Le vibrazioni della controcultura americana sbarcano a Firenze. Il Gabinetto Vieusseux ospita, presso la storica Sala Ferri, la rassegna “Beat Generation. I colpi che hanno spostato il Novecento”, un mini-ciclo di tre appuntamenti a ingresso libero dedicato al movimento che ha ridefinito i canoni letterari, musicali e sociali del secolo scorso. Curata dallo scrittore Pietro Grossi, l’iniziativa analizzerà l’eredità di quegli “agglomerati di energia” nati a New York nel 1943 dall’incontro tra i padri fondatori del movimento.
Il racconto di Grossi partirà dalle radici di un’amicizia leggendaria: quella tra Jack Kerouac, Allen Ginsberg e William S. Burroughs. Senza le loro parole e la loro radicale contestazione del sogno americano, spiega il curatore, non esisterebbero i Beatles, le rivolte degli anni ’60 e gran parte della sensibilità contemporanea. La rassegna si propone di “frugare dentro” quelle vite all’insegna della ricerca dell’autenticità, dello sperimentalismo e della ribellione verso la società tradizionale.
Il programma degli incontri (ore 17:30, Sala Ferri)

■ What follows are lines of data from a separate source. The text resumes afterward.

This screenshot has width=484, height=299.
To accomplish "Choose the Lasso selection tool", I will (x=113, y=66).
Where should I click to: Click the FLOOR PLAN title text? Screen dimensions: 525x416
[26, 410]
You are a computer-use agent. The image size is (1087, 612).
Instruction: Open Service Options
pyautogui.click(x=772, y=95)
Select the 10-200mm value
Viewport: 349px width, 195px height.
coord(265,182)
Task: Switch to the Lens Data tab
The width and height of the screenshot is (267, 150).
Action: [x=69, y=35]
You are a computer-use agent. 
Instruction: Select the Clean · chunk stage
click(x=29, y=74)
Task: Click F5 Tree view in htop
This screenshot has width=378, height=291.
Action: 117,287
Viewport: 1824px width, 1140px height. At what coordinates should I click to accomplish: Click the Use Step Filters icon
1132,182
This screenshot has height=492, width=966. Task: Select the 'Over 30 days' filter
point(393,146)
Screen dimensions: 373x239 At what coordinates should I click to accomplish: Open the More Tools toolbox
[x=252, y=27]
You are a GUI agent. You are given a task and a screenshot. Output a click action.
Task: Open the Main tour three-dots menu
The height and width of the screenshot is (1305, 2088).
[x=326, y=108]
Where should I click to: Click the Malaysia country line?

- 7 Aprile: Jack Kerouac e “Sulla strada” L’analisi del romanzo manifesto del 1957. Un’opera autobiografica che ha trasformato il viaggio in automobile attraverso gli Stati Uniti in un simbolo di libertà assoluta e di fuga dalle convenzioni.
- 14 Aprile: Allen Ginsberg e “Urlo” Focus sul poema del 1956 che ha segnato una svolta irreversibile nella poesia moderna. Un grido di dolore e di protesta che ha sfidato la censura e dato voce a una generazione “distrutta dalla follia”.
- 21 Aprile: William S. Burroughs e “Pasto nudo” L’appuntamento conclusivo indaga il racconto allucinato dell’inferno della tossicodipendenza pubblicato nel 1959. Un’opera visionaria che ha anticipato temi e linguaggi della narrativa d’avanguardia.
Attraverso queste tre icone, la rassegna intende restituire al pubblico fiorentino il senso di una rivoluzione che non è stata solo estetica, ma profondamente umana. Gli incontri offriranno l’occasione per riscoprire come le innovazioni stilistiche dei Beat e il loro interesse per le religioni orientali abbiano gettato le basi per la cultura underground mondiale. Un’opportunità per comprendere meglio chi siamo oggi, guardando a quel magnetismo che ancora oggi, a distanza di ottant’anni, continua a influenzare il pensiero critico e l’arte.